%%

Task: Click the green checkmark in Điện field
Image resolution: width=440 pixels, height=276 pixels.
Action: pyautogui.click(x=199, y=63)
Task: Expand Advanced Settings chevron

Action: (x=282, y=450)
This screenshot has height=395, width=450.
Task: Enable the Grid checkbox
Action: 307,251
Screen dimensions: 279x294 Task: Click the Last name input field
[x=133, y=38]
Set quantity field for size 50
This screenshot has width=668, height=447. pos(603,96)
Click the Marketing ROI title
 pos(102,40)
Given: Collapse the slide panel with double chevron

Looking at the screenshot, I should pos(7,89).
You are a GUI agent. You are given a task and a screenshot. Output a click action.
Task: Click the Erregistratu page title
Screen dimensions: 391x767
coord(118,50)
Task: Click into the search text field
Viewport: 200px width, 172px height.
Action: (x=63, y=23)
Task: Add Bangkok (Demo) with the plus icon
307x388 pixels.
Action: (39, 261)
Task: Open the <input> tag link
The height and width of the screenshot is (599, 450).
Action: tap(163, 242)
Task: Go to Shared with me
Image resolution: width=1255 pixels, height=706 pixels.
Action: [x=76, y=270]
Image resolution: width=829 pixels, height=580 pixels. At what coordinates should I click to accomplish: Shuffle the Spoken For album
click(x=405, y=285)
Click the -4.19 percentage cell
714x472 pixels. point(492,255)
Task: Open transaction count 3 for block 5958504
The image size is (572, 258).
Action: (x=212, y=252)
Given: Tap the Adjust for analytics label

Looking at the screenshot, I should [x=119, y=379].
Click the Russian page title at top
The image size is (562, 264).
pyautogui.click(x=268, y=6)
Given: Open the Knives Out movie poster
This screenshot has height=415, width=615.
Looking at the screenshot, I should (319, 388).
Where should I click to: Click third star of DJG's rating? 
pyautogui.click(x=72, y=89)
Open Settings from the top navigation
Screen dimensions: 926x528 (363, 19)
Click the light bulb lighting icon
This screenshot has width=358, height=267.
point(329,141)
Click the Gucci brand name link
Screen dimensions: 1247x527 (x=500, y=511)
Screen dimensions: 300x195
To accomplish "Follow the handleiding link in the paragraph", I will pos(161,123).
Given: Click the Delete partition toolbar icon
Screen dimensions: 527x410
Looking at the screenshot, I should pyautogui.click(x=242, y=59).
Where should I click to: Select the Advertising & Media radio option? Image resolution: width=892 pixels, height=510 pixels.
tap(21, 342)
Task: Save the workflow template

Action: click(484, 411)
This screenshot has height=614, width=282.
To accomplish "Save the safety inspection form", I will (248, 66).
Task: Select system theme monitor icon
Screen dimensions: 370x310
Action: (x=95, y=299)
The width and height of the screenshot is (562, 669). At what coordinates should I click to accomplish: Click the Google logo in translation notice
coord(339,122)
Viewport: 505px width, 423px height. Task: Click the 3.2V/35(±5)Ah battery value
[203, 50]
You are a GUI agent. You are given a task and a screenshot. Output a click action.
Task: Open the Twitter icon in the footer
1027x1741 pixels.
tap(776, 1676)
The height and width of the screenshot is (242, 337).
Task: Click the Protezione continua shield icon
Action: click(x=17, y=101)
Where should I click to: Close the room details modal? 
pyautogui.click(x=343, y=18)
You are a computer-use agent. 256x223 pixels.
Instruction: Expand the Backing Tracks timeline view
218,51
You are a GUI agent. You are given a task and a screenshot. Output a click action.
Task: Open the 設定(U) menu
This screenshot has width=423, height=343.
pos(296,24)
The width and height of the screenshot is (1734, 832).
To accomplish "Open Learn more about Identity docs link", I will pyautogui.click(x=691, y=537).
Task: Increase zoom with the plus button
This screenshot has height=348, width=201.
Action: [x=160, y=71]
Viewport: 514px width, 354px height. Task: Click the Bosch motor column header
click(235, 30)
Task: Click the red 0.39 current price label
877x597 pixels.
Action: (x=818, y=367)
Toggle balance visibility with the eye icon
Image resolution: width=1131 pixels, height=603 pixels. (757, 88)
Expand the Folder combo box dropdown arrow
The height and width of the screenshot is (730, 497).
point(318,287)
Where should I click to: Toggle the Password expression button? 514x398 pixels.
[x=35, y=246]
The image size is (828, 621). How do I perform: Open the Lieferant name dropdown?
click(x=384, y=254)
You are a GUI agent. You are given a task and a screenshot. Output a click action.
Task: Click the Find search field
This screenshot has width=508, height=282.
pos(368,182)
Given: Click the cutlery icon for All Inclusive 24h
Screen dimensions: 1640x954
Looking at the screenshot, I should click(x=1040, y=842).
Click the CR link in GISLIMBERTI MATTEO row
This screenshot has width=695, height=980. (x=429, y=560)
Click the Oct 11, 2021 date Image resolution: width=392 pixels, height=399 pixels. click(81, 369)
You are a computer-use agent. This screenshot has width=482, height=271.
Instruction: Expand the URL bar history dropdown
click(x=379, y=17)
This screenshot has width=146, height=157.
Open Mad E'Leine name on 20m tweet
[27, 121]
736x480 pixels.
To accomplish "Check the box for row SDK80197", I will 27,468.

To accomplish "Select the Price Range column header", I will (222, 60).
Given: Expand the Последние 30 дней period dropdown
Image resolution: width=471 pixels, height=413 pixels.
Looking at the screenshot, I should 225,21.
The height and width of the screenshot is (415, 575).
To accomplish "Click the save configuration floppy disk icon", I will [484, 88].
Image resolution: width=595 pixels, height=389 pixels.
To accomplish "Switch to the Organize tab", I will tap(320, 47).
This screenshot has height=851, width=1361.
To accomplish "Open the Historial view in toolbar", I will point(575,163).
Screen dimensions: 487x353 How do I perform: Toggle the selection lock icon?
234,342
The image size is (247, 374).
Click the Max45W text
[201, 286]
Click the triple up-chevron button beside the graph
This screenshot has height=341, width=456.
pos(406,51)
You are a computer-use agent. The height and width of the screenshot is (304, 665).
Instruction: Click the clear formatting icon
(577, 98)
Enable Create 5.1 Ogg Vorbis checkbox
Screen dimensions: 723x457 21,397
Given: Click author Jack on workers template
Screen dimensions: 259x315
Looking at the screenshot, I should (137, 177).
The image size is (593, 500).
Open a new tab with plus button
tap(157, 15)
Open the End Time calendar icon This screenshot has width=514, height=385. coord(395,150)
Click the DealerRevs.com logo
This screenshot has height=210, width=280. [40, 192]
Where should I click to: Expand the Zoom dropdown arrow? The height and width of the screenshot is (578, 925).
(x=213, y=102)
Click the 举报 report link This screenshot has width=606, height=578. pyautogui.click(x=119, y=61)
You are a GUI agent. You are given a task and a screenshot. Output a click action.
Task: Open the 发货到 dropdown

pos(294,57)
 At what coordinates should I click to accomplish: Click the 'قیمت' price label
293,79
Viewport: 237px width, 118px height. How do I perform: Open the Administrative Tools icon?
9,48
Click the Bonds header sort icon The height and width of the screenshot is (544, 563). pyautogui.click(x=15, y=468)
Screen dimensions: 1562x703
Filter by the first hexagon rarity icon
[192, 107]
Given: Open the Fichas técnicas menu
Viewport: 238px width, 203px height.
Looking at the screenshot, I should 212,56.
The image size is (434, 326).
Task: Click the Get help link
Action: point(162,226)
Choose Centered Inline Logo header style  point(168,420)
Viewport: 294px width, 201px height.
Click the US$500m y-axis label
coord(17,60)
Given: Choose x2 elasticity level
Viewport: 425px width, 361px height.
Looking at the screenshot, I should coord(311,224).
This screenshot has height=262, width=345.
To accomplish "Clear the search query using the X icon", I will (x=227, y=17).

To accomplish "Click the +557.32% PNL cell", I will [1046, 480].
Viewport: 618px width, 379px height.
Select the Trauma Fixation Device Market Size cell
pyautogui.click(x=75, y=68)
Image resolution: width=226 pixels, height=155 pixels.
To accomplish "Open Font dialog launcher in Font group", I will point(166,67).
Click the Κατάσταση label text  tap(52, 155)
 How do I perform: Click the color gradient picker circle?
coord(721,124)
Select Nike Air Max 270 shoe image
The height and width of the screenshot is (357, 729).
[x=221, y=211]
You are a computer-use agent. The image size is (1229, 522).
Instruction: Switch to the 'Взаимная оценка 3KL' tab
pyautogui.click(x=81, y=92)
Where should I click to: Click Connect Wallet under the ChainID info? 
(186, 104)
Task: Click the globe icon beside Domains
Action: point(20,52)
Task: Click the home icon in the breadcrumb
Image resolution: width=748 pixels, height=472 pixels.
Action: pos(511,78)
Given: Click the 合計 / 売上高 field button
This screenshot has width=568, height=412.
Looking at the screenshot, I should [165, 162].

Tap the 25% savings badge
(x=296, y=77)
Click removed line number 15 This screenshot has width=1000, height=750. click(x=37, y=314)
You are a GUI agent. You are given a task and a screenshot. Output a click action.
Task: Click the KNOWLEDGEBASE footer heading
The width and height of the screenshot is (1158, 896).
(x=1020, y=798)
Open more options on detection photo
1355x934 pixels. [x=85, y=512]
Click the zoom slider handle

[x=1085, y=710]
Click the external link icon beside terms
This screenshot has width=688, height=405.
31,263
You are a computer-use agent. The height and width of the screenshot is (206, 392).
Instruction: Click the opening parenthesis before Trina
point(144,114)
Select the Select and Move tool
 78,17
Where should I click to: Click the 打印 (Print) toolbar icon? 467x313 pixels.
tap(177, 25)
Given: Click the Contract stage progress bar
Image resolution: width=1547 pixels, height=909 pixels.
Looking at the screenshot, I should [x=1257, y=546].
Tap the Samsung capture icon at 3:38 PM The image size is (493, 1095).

%%

### Task objective
Please find every line in the records that contains the word "footer", and copy it out.

### The completed task
Task: Open the Twitter icon in the footer
Task: Click the KNOWLEDGEBASE footer heading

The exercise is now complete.